- Выпущена версия OpenSSH 10.1 с исправлениями безопасности и новыми функциями.
- Запрещено использование управляющих символов в именах пользователей и URI для предотвращения атак.
- Добавлена поддержка ключей ed25519 в токенах PKCS#11 и расширена диагностика в логах sshd.
6 октября 2025 года состоялся релиз OpenSSH версии 10.1 — открытой реализации клиента и сервера SSH 2.0 и SFTP. В данной версии разработчики сосредоточились на устранении проблем безопасности и улучшении функциональности.
Важным нововведение стало устранение уязвимости, позволяющей злоумышленнику подставлять shell-команды через манипуляции со специальными символами в имени пользователя или URI при использовании опции ProxyCommand с подстановкой %u. Чтобы предотвратить подобные атаки, в OpenSSH 10.1 запрещено использовать управляющие символы в именах пользователей и URI, кроме тех, что явно указаны в доверенном файле конфигурации.
Кроме того, в утилиты ssh и ssh-agent введена поддержка работы с ключами ed25519, хранящимися в PKCS#11 токенах, что расширяет возможности безопасного хранения криптографических ключей.
Добавлена новая настройка RefuseConnection в конфигурационном файле ssh_config, которая позволяет принудительно завершать процесс с ошибкой без установления соединения — полезно для администраторов при организации контроля доступа.
Для улучшения диагностики в ssh и sshd реализована обработка сигнала SIGINFO, позволяющая выводить информацию о текущем сеансе и активных каналах в лог. В sshd также расширены логируемые данные при отклонении аутентификации по сертификату, теперь в лог добавляется подробная информация о причине отказа и самом сертификате. Дополнительно введена проверка номера дисплея X11 с учетом смещения, заданного директивой X11DisplayOffset.
В рамках повышения качества кода и тестирования в набор unit-тестов вошли инструменты для оценки производительности, которые можно активировать специальными флагами при сборке.
Некоторые изменения могут повлиять на обратную совместимость. Так, при установлении соединения ssh теперь выводит предупреждение о неустойчивых к квантовому взлому алгоритмах согласования ключей с возможностью отключения предупреждения через опцию WarnWeakCrypto. Также изменена по умолчанию обработка параметров качества обслуживания DSCP (IPQoS): для интерактивного трафика выбран класс EF, оптимизированный для приоритетной передачи в беспроводных сетях.
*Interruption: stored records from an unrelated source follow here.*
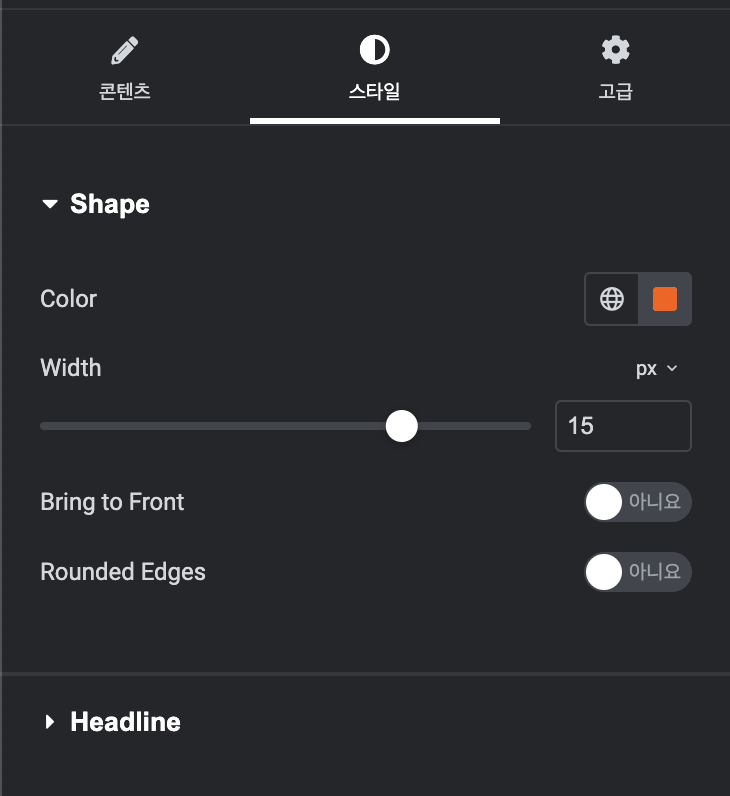Click the Shape section heading

pos(110,204)
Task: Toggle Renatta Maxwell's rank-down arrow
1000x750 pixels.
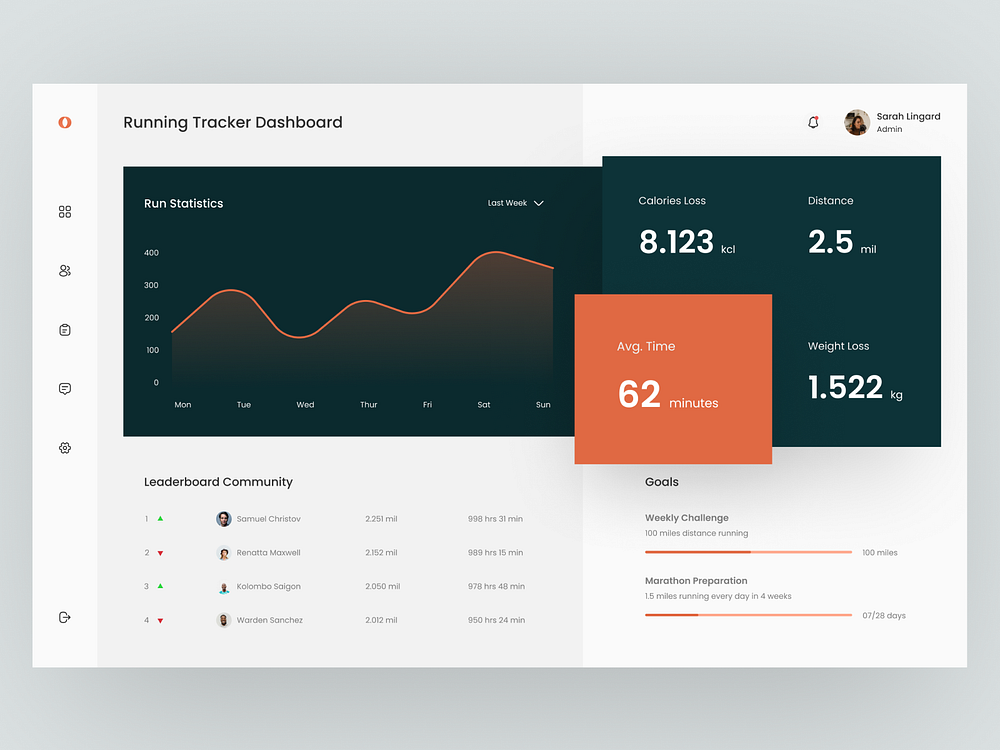Action: click(160, 553)
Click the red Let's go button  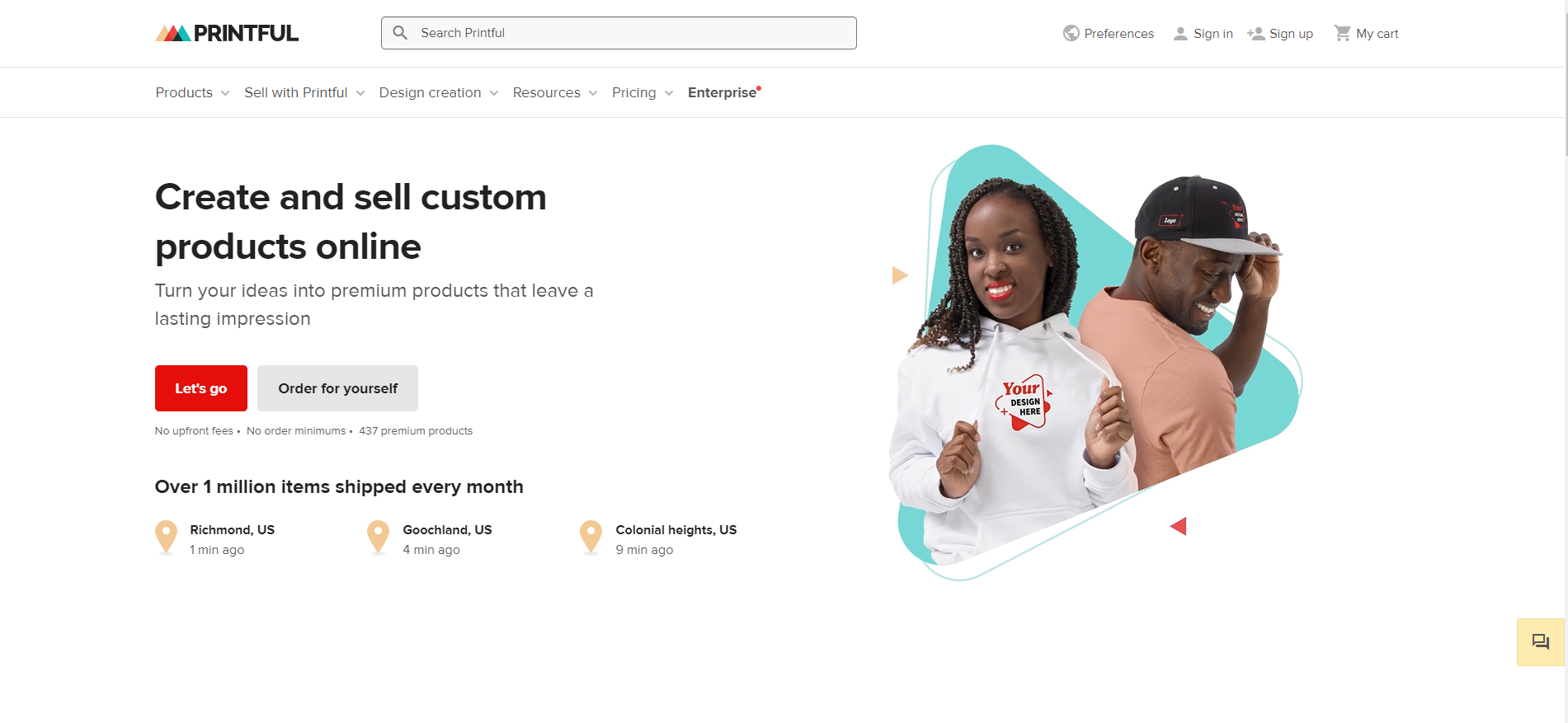click(201, 388)
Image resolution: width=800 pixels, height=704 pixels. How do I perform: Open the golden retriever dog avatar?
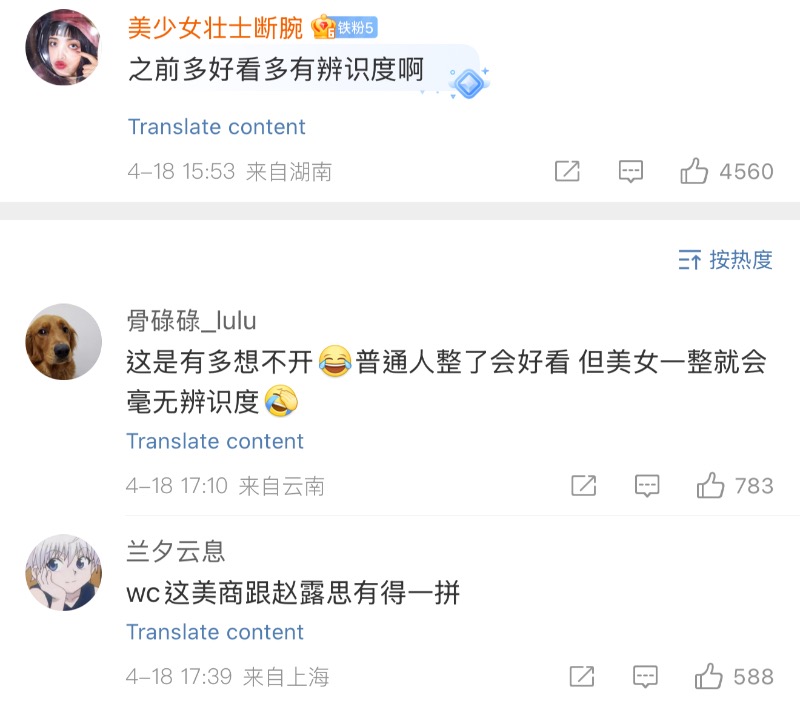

В системе ssh-add теперь при добавлении сертификата в ssh-agent автоматически устанавливается время жизни сертификата с запасом в 5 минут для автоматического удаления устаревших ключей. Эта функция может быть отключена опцией -N. В этой версии также удалена экспериментальная поддержка ключей XMSS.
Изменено расположение unix-сокетов ssh-agent и sshd — вместо /tmp теперь они создаются в директории ~/.ssh/agent, что повышает безопасность за счет ограничения доступа из изолированных процессов.
OpenSSH 10.1 продолжает развиваться как надежный инструмент для безопасного удаленного доступа, сочетая в себе современные методы криптозащиты с практическими улучшениями безопасности и удобства эксплуатации.